---------- Available data ----------
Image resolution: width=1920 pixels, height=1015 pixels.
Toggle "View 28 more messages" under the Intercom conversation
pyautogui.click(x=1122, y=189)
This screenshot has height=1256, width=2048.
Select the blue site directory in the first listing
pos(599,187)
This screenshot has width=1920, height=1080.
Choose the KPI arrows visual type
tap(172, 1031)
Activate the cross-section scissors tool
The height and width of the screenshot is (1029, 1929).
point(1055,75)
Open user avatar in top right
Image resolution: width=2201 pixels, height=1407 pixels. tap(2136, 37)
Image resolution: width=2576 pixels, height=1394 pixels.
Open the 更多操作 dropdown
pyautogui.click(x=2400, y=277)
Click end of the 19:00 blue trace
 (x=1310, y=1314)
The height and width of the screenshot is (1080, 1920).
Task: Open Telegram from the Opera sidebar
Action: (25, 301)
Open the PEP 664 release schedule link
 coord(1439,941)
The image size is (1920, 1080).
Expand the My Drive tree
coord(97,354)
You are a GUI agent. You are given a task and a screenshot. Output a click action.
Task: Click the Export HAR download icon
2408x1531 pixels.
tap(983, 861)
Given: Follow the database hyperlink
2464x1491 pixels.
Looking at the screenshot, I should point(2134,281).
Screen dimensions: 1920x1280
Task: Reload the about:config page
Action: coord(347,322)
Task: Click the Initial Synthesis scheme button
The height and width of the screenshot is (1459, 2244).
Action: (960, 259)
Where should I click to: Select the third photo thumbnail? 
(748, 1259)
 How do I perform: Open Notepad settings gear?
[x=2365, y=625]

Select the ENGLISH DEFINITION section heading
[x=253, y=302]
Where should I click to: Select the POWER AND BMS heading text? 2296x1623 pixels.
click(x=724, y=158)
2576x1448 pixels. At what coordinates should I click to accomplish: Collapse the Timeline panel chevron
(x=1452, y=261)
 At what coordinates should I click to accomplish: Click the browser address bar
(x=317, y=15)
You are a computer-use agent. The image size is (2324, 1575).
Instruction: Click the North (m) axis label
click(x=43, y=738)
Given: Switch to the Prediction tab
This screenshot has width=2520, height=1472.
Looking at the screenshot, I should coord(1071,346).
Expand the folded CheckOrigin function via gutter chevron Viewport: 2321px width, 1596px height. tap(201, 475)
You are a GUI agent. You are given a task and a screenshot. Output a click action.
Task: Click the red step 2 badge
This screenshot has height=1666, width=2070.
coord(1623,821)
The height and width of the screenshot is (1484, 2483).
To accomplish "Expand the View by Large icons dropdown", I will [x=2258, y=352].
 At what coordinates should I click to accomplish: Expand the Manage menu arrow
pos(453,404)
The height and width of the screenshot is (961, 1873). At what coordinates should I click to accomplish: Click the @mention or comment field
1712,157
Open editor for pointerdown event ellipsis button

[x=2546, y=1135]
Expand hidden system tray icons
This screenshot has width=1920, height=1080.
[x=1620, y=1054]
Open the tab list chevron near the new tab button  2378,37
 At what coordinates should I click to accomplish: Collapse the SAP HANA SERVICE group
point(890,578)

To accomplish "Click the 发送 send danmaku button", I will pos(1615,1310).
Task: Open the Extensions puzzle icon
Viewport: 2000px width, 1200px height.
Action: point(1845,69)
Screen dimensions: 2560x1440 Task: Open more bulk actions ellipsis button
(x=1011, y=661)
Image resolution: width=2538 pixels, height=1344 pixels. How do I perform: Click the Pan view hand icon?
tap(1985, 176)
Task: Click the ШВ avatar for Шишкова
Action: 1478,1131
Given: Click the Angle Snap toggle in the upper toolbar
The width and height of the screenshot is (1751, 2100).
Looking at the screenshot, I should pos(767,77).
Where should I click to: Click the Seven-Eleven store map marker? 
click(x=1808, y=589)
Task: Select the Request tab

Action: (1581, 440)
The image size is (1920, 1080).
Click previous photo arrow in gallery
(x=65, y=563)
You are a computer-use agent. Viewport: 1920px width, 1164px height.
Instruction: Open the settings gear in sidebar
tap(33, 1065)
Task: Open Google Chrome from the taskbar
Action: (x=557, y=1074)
----------
**Prompt:**
Show every line from the entries above in which the word "computer" appears.

**Solution for this task:**
You are a computer-use agent. The image size is (2324, 1575).
You are a computer-use agent. Viewport: 1920px width, 1164px height.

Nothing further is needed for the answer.